◆ TASK TO CARRY OUT ◆
Pick the lines holding the string "agent" out of the records and copy them.
----- DATA TO USE -----
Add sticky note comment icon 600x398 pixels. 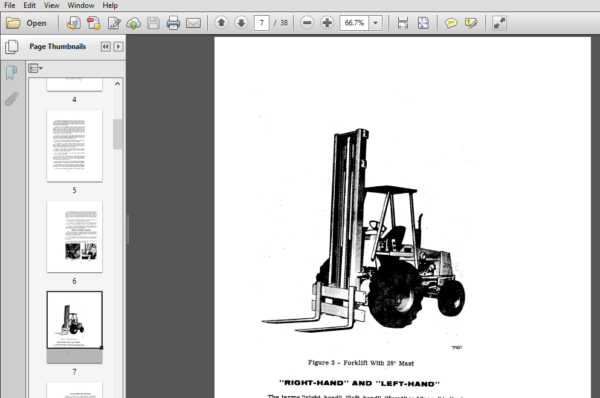pyautogui.click(x=451, y=23)
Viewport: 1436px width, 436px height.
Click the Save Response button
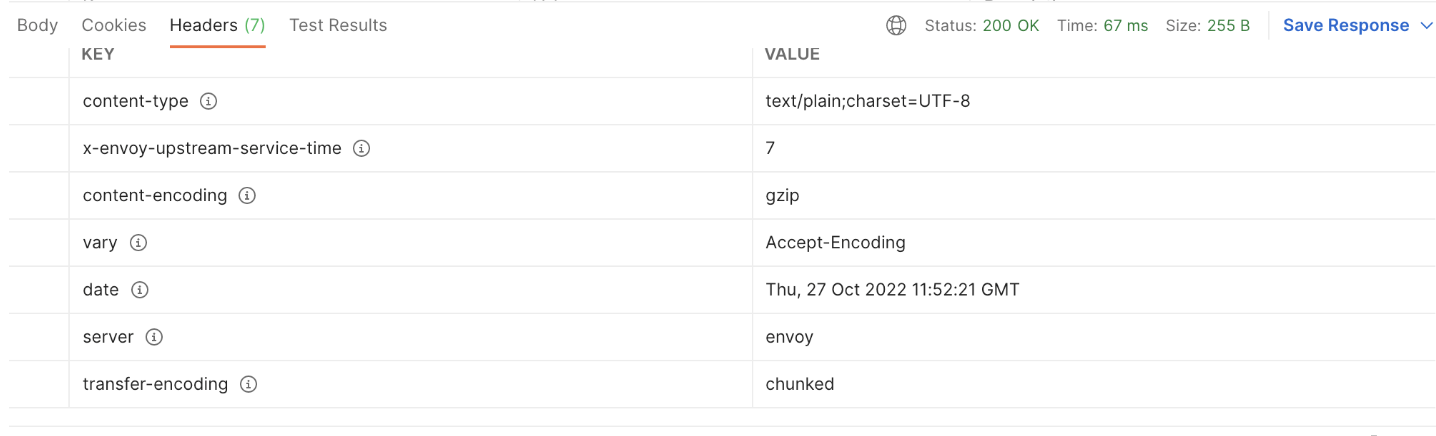[x=1346, y=25]
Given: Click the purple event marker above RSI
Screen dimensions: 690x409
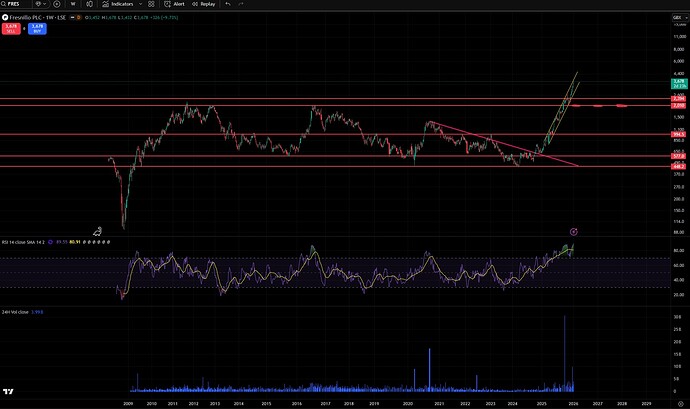Looking at the screenshot, I should (x=573, y=231).
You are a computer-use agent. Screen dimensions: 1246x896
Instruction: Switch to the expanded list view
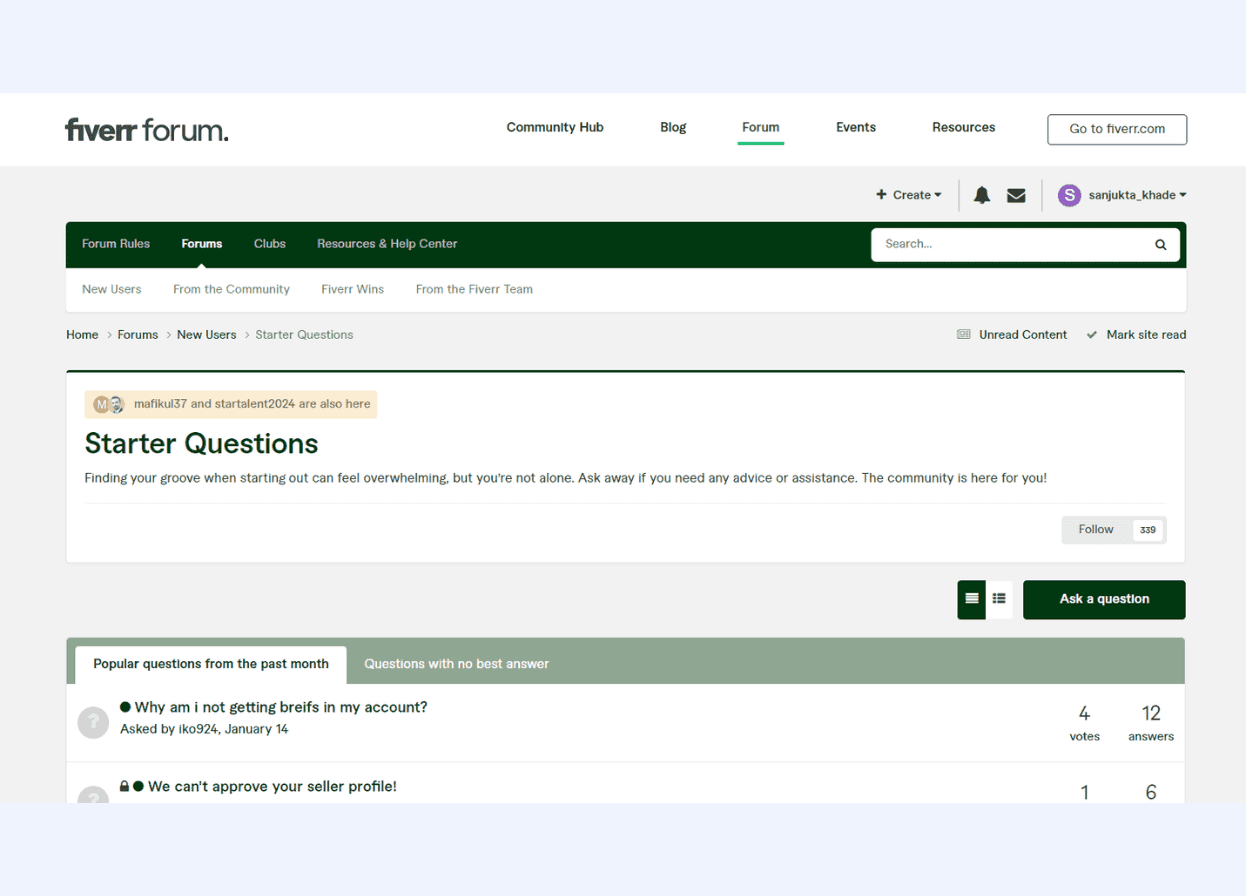coord(971,599)
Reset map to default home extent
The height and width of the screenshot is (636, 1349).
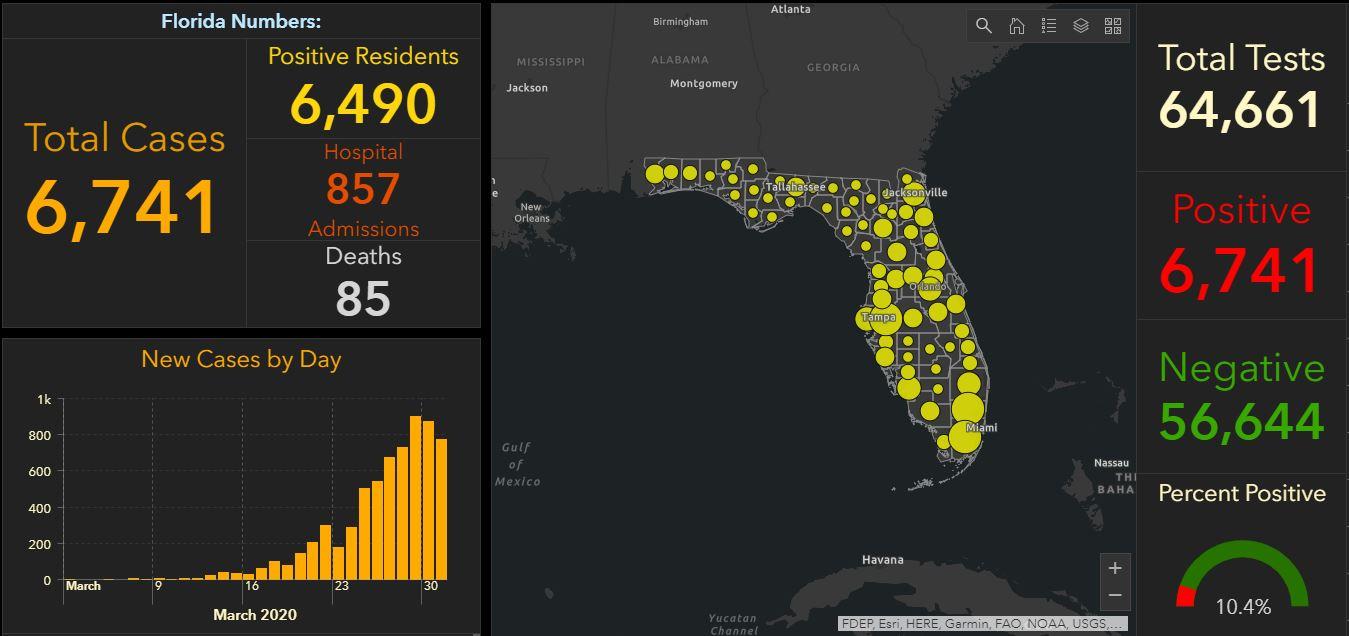1016,26
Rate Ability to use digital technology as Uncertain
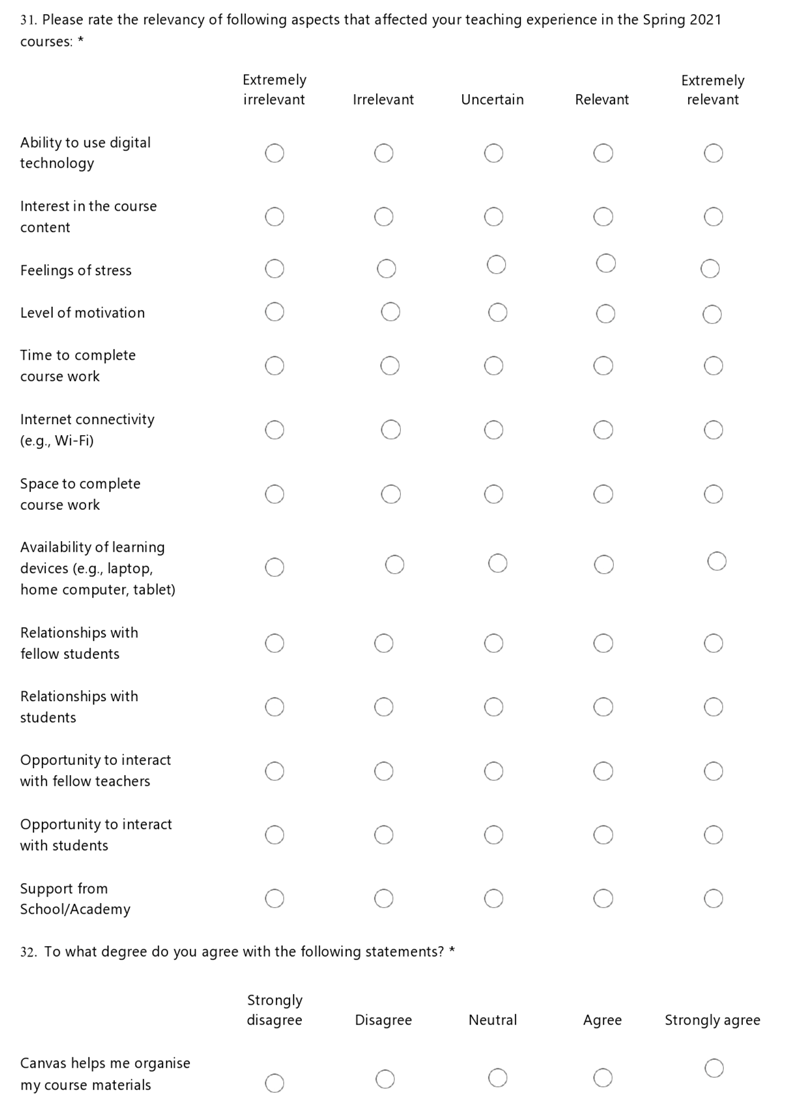Screen dimensions: 791x1106 (493, 153)
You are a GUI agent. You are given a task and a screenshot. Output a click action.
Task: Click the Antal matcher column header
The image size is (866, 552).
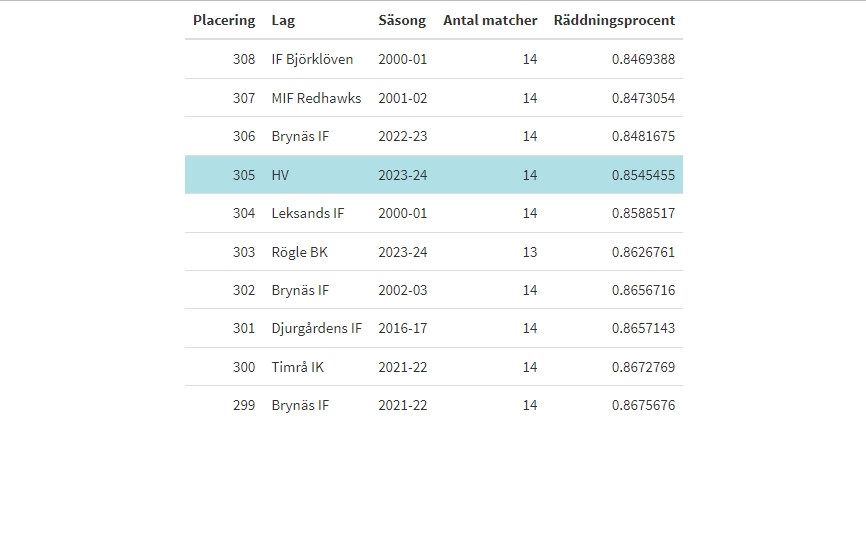click(x=490, y=20)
-----
◆ ANSWER TO THIS PROBLEM ◆
You are a computer-use agent. Screen dimensions: 1246x896
You are a GUI agent. You are given a task and a screenshot. Output a click action.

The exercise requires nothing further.